### [DATA EXCERPTS]
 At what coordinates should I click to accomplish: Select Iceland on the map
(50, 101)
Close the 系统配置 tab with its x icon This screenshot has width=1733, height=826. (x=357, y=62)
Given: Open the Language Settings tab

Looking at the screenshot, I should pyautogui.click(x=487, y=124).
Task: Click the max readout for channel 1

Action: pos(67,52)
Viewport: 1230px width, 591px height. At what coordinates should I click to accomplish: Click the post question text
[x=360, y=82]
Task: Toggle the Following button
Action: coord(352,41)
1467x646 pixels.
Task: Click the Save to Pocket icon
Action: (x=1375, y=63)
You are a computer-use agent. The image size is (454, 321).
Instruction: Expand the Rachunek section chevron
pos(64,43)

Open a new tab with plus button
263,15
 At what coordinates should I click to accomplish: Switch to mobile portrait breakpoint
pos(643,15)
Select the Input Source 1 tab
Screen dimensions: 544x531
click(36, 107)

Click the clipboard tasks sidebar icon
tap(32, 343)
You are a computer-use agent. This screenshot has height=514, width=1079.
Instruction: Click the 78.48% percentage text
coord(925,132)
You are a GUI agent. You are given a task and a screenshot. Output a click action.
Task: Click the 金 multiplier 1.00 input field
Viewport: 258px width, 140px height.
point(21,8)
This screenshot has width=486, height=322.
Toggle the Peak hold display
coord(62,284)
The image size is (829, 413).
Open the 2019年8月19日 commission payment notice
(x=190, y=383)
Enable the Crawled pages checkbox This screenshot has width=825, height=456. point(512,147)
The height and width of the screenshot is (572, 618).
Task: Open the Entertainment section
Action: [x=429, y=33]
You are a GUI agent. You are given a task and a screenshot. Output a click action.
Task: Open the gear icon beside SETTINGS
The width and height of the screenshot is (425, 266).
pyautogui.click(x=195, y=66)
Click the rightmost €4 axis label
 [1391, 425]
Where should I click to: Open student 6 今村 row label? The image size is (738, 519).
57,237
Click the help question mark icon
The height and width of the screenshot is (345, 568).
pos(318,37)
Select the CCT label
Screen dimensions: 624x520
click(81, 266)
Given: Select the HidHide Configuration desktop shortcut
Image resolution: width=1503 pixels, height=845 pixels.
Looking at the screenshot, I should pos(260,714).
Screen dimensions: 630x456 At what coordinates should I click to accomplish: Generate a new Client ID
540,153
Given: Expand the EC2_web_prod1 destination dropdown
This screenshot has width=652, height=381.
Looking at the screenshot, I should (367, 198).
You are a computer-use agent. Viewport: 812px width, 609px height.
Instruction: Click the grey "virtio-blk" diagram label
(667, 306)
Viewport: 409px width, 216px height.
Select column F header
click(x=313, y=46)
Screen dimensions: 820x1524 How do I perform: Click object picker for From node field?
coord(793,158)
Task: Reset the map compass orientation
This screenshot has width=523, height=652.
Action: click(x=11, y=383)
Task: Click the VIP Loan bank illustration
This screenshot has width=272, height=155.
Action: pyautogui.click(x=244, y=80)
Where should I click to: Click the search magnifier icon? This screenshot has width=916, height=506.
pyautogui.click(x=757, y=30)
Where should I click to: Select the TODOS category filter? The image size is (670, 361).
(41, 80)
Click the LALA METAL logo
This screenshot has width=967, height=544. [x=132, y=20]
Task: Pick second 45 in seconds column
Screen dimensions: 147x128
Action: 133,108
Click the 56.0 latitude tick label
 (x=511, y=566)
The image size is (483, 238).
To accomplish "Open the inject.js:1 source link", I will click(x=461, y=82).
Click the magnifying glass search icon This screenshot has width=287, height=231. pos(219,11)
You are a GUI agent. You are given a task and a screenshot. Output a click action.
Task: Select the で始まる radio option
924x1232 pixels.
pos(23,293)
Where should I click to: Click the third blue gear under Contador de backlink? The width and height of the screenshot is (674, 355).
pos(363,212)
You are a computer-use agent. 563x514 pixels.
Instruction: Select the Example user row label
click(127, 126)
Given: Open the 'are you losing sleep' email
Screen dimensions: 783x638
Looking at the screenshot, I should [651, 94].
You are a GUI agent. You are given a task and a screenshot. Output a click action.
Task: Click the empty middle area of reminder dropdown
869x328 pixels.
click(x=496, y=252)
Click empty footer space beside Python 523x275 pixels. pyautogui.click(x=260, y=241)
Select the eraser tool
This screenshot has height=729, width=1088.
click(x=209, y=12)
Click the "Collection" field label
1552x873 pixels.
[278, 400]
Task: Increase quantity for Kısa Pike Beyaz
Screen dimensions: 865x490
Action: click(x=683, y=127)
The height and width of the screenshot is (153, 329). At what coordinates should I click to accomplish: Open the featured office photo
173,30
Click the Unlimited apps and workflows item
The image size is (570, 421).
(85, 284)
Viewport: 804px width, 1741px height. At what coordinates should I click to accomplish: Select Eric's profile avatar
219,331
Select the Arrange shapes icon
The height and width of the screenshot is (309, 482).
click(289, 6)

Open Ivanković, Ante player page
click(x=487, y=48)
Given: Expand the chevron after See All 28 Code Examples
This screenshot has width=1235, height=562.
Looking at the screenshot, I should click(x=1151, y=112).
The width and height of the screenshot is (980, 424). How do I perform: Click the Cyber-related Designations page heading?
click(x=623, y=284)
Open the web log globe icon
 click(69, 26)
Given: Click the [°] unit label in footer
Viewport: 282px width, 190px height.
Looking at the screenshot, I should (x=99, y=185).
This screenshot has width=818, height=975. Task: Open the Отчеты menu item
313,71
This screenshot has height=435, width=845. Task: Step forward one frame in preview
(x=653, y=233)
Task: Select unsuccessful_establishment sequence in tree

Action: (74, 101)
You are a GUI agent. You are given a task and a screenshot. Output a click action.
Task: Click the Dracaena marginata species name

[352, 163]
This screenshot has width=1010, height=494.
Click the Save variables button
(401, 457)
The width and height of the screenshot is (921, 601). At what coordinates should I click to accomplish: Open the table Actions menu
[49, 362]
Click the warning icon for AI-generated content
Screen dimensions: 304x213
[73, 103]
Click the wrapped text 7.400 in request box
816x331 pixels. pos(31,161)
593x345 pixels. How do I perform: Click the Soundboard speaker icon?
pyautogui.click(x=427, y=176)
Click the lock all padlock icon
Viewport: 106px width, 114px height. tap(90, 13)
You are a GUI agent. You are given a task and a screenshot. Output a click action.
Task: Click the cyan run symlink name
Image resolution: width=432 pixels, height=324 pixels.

### [WHAT THE TASK ASKS]
Write out every entry again so that each line matches the original exactly.

### [COMPLETED EXERCISE]
 At what coordinates should I click to accomplish: Select Iceland on the map
(50, 101)
Close the 系统配置 tab with its x icon This screenshot has width=1733, height=826. (x=357, y=62)
Given: Open the Language Settings tab

Looking at the screenshot, I should pyautogui.click(x=487, y=124).
Task: Click the max readout for channel 1

Action: pos(67,52)
Viewport: 1230px width, 591px height. At what coordinates should I click to accomplish: Click the post question text
[x=360, y=82]
Task: Toggle the Following button
Action: coord(352,41)
1467x646 pixels.
Task: Click the Save to Pocket icon
Action: (x=1375, y=63)
You are a computer-use agent. The image size is (454, 321).
Instruction: Expand the Rachunek section chevron
pos(64,43)

Open a new tab with plus button
263,15
 At what coordinates should I click to accomplish: Switch to mobile portrait breakpoint
pos(643,15)
Select the Input Source 1 tab
Screen dimensions: 544x531
click(36, 107)

Click the clipboard tasks sidebar icon
tap(32, 343)
You are a computer-use agent. This screenshot has height=514, width=1079.
Instruction: Click the 78.48% percentage text
coord(925,132)
You are a GUI agent. You are given a task and a screenshot. Output a click action.
Task: Click the 金 multiplier 1.00 input field
Viewport: 258px width, 140px height.
point(21,8)
This screenshot has width=486, height=322.
Toggle the Peak hold display
coord(62,284)
The image size is (829, 413).
Open the 2019年8月19日 commission payment notice
(x=190, y=383)
Enable the Crawled pages checkbox This screenshot has width=825, height=456. point(512,147)
The height and width of the screenshot is (572, 618).
Task: Open the Entertainment section
Action: [x=429, y=33]
You are a GUI agent. You are given a task and a screenshot. Output a click action.
Task: Open the gear icon beside SETTINGS
The width and height of the screenshot is (425, 266).
pyautogui.click(x=195, y=66)
Click the rightmost €4 axis label
 [1391, 425]
Where should I click to: Open student 6 今村 row label? The image size is (738, 519).
57,237
Click the help question mark icon
The height and width of the screenshot is (345, 568).
pos(318,37)
Select the CCT label
Screen dimensions: 624x520
click(81, 266)
Given: Select the HidHide Configuration desktop shortcut
Image resolution: width=1503 pixels, height=845 pixels.
Looking at the screenshot, I should pos(260,714).
Screen dimensions: 630x456 At what coordinates should I click to accomplish: Generate a new Client ID
540,153
Given: Expand the EC2_web_prod1 destination dropdown
This screenshot has width=652, height=381.
Looking at the screenshot, I should (367, 198).
You are a computer-use agent. Viewport: 812px width, 609px height.
Instruction: Click the grey "virtio-blk" diagram label
(667, 306)
Viewport: 409px width, 216px height.
Select column F header
click(x=313, y=46)
Screen dimensions: 820x1524 How do I perform: Click object picker for From node field?
coord(793,158)
Task: Reset the map compass orientation
This screenshot has width=523, height=652.
Action: click(x=11, y=383)
Task: Click the VIP Loan bank illustration
This screenshot has width=272, height=155.
Action: pyautogui.click(x=244, y=80)
Where should I click to: Click the search magnifier icon? This screenshot has width=916, height=506.
pyautogui.click(x=757, y=30)
Where should I click to: Select the TODOS category filter? The image size is (670, 361).
(41, 80)
Click the LALA METAL logo
This screenshot has width=967, height=544. [x=132, y=20]
Task: Pick second 45 in seconds column
Screen dimensions: 147x128
Action: 133,108
Click the 56.0 latitude tick label
 (x=511, y=566)
The image size is (483, 238).
To accomplish "Open the inject.js:1 source link", I will click(x=461, y=82).
Click the magnifying glass search icon This screenshot has width=287, height=231. pos(219,11)
You are a GUI agent. You are given a task and a screenshot. Output a click action.
Task: Select the で始まる radio option
924x1232 pixels.
pos(23,293)
Where should I click to: Click the third blue gear under Contador de backlink? The width and height of the screenshot is (674, 355).
pos(363,212)
You are a computer-use agent. 563x514 pixels.
Instruction: Select the Example user row label
click(127, 126)
Given: Open the 'are you losing sleep' email
Screen dimensions: 783x638
Looking at the screenshot, I should [651, 94].
You are a GUI agent. You are given a task and a screenshot. Output a click action.
Task: Click the empty middle area of reminder dropdown
869x328 pixels.
click(x=496, y=252)
Click empty footer space beside Python 523x275 pixels. pyautogui.click(x=260, y=241)
Select the eraser tool
This screenshot has height=729, width=1088.
click(x=209, y=12)
Click the "Collection" field label
1552x873 pixels.
[278, 400]
Task: Increase quantity for Kısa Pike Beyaz
Screen dimensions: 865x490
Action: click(x=683, y=127)
The height and width of the screenshot is (153, 329). At what coordinates should I click to accomplish: Open the featured office photo
173,30
Click the Unlimited apps and workflows item
The image size is (570, 421).
(85, 284)
Viewport: 804px width, 1741px height. At what coordinates should I click to accomplish: Select Eric's profile avatar
219,331
Select the Arrange shapes icon
The height and width of the screenshot is (309, 482).
click(289, 6)

Open Ivanković, Ante player page
click(x=487, y=48)
Given: Expand the chevron after See All 28 Code Examples
This screenshot has width=1235, height=562.
Looking at the screenshot, I should click(x=1151, y=112).
The width and height of the screenshot is (980, 424). How do I perform: Click the Cyber-related Designations page heading?
click(x=623, y=284)
Open the web log globe icon
 click(69, 26)
Given: Click the [°] unit label in footer
Viewport: 282px width, 190px height.
Looking at the screenshot, I should (x=99, y=185).
This screenshot has width=818, height=975. Task: Open the Отчеты menu item
313,71
This screenshot has height=435, width=845. Task: Step forward one frame in preview
(x=653, y=233)
Task: Select unsuccessful_establishment sequence in tree

Action: (74, 101)
You are a GUI agent. You are given a task and a screenshot. Output a click action.
Task: Click the Dracaena marginata species name

[352, 163]
This screenshot has width=1010, height=494.
Click the Save variables button
(401, 457)
The width and height of the screenshot is (921, 601). At what coordinates should I click to accomplish: Open the table Actions menu
[49, 362]
Click the warning icon for AI-generated content
Screen dimensions: 304x213
[73, 103]
Click the wrapped text 7.400 in request box
816x331 pixels. pos(31,161)
593x345 pixels. How do I perform: Click the Soundboard speaker icon?
pyautogui.click(x=427, y=176)
Click the lock all padlock icon
Viewport: 106px width, 114px height. tap(90, 13)
You are a GUI agent. You are given a task and a screenshot. Output a click action.
Task: Click the cyan run symlink name
Image resolution: width=432 pixels, height=324 pixels.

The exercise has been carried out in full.